Luc Rousseau est né au Congo (RDC) en 1958.

Il suit des études en design, arts plastiques et architecture d’intérieur à Saint-Luc (École d’enseignement supérieur artistique) à Bruxelles, puis les complète par un master en gestion d’entreprise et marketing aux Facultés universitaires Saint-Louis.

Après une carrière d’entrepreneur dans l’industrie des outils de coupe diamantés, il revient à ses premières passions. Il a ainsi l’occasion de travailler pour différentes galeries d’art, lors d’expositions telles que Art Basel et Art Brussels.

Passionné de poterie et de céramique, il explore diverses techniques à travers de nombreux stages et formations, avant de s’installer dans son atelier à Wavre (Belgique) en 2022.

Il participe régulièrement à différentes expositions et parcours d’artistes, notamment celui de la cité universitaire de Louvain-la-Neuve (Belgique) ainsi qu’une exposition solo à Mougins (Cannes).


J’aime ce passage de la terre crue, malléable, à la terre cuite, solide et immobile. Mais je cherche à transformer cet état final en donnant à mes pièces une sensation de mouvement et de vie.

L’espace et la matière : une tension au cœur du processus

Le céramiste belge Luc Rousseau nous invite à explorer un univers de contrastes et d’équilibres.

Ses œuvres jouent sur les oppositions : matière brute et matière polie, surface lisse et surface texturée, reflet brillant et opacité mate. La terre s’imprime de reliefs ou se tisse.

Chaque pièce met en tension le plein et le vide. Des volumes s’emboîtent, créant des interstices travaillés qui invitent le spectateur à s’approcher, à observer, à se laisser happer par les détails pour, finalement, prendre conscience de l’importance de l’espace vide au cœur de la sculpture en terre cuite.

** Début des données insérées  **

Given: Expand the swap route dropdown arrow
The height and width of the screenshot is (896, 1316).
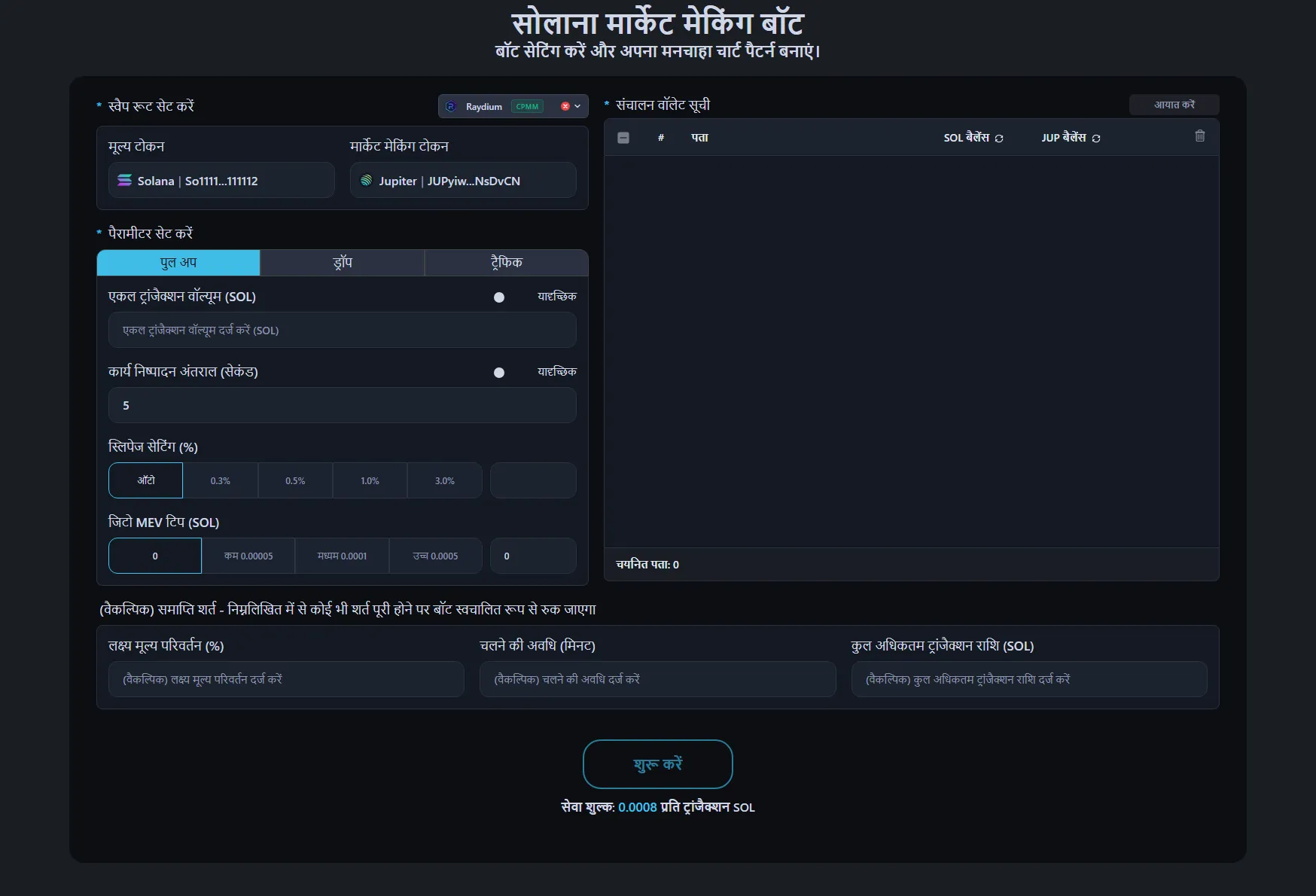Looking at the screenshot, I should point(578,106).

Regarder ses sculptures, c’est suivre un cheminement en deux temps : d’abord embrasser la forme dans son ensemble, puis plonger dans les détails, explorer les textures, les fentes, les creux. Ce va-et-vient du regard évoque le fonctionnement d’un mécanisme : une alternance entre stabilité et déséquilibre, une dynamique latente qui préfigure le mouvement. L’exploration devient alors un dialogue avec l’objet, une attente silencieuse avant l’impulsion.

Mouvement et équilibre

Luc Rousseau interroge la frontière entre l’immobile et l’animé, le rigide et le fluide, l’inerte et le vivant. Ses surfaces contrastées — bordures érodées, fissures, craquelures — sont autant de signes d’une transformation en cours. Chaque déchirure devient un passage entre un avant et un après, une histoire sculptée dans la matière.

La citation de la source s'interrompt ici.